Your toddler will be fine. Toddlers are notoriously picky anyway, so if your DD sometimes only eats one bit of the meal (or none of it) it doesn’t mean she will also suffer from a very restricted diet like her older brother. Remember she also has you and your Dh and everyone else she eats meals with as role models. Watching her older brother eat a wrapless wrap or other nonsense once a month will not be the dominant influence on her eating habits.

I think this is a bit of a blase attitude. Toddlers do pick up on the behaviour of older children and copy - I agree that she's unlikely to be affected purely by them eating something in particular but if there are conversations at the dinner table about their fussiness, "I won't eat this or that" etc it may well rub off on her.

ThuMuClu · 25/03/2022 19:01

But it’s not every day. It’s not going to have an impact. It’s tempting to blame people around them but I have always eaten anything and everything and fed my children the same as me from a young age, I have one child who will eat most things and one very picky eater who eats a very limited range of meals. Just make them what they’ll eat and don’t make a big thing of it.

aSofaNearYou · 25/03/2022 19:12

@ThuMuClu

But it’s not every day. It’s not going to have an impact. It’s tempting to blame people around them but I have always eaten anything and everything and fed my children the same as me from a young age, I have one child who will eat most things and one very picky eater who eats a very limited range of meals. Just make them what they’ll eat and don’t make a big thing of it.
That makes no difference, once they see something, they copy it. Some children will be fussy under their own steam but others will be copying what they see. I'm just saying, it's completely possible her toddler could pick up this behaviour from watching them.
GahAndTheBear · 26/03/2022 09:14

I think it’s also important not to just dismiss the OP’s concerns about her one year old and the effects of these things on her child.

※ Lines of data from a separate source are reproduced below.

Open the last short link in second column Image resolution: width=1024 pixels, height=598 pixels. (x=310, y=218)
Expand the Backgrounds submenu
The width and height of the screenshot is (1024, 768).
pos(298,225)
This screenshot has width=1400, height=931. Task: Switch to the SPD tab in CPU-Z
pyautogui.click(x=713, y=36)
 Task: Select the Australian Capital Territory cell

One of the hardest things about being a stepparent with a shared child can be that you are stuck trying to parent in the shadow of other people’s parenting choices. Those choices have effects in your home life and on your child but you have little - or often no - influence over those choices. You are stuck in damage Limitation mode or, worse, become resentful because your partner is allowing things that have a negative effect on your child and how you can parent them.

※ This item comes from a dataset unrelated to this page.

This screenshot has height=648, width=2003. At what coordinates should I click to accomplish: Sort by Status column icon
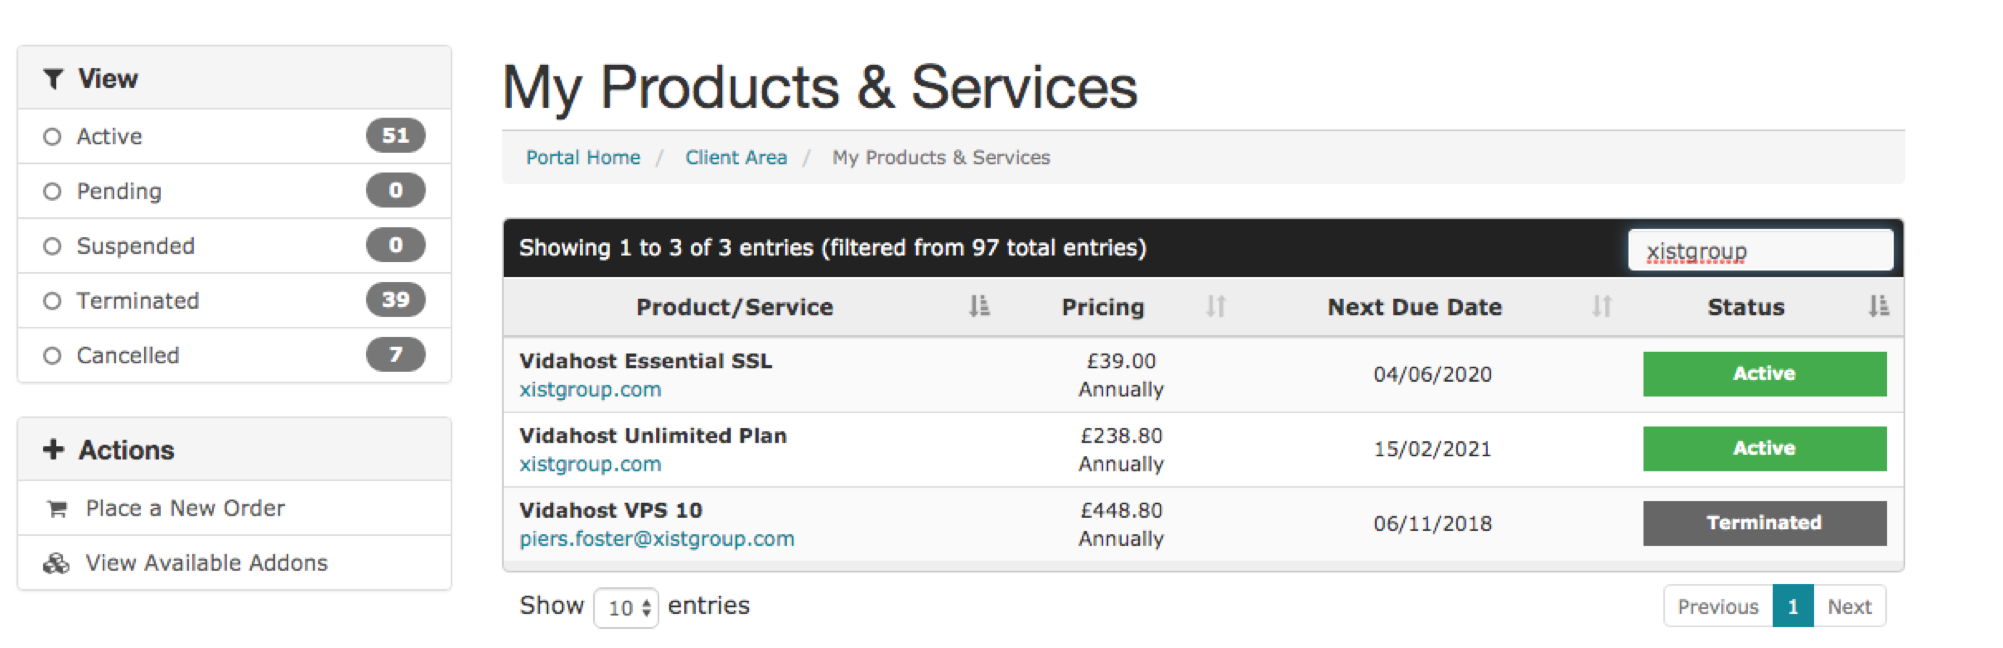click(x=1878, y=307)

Food, in particular, can be a very emotive and challenging area. If the fussy eaters are your children you can make changes or do things to try to make a difference. When they’re stepchildren you’re often stuck with no influence and being made to feel like a bad person for disliking anything to do with the children.

Just dismissing her concerns doesn’t help with any of this. Acknowledging those concerns - and how the situation is activating her protective maternal instincts - actually allows her to think about how she can mitigate the situation and find a way of doing things that she is comfortable with.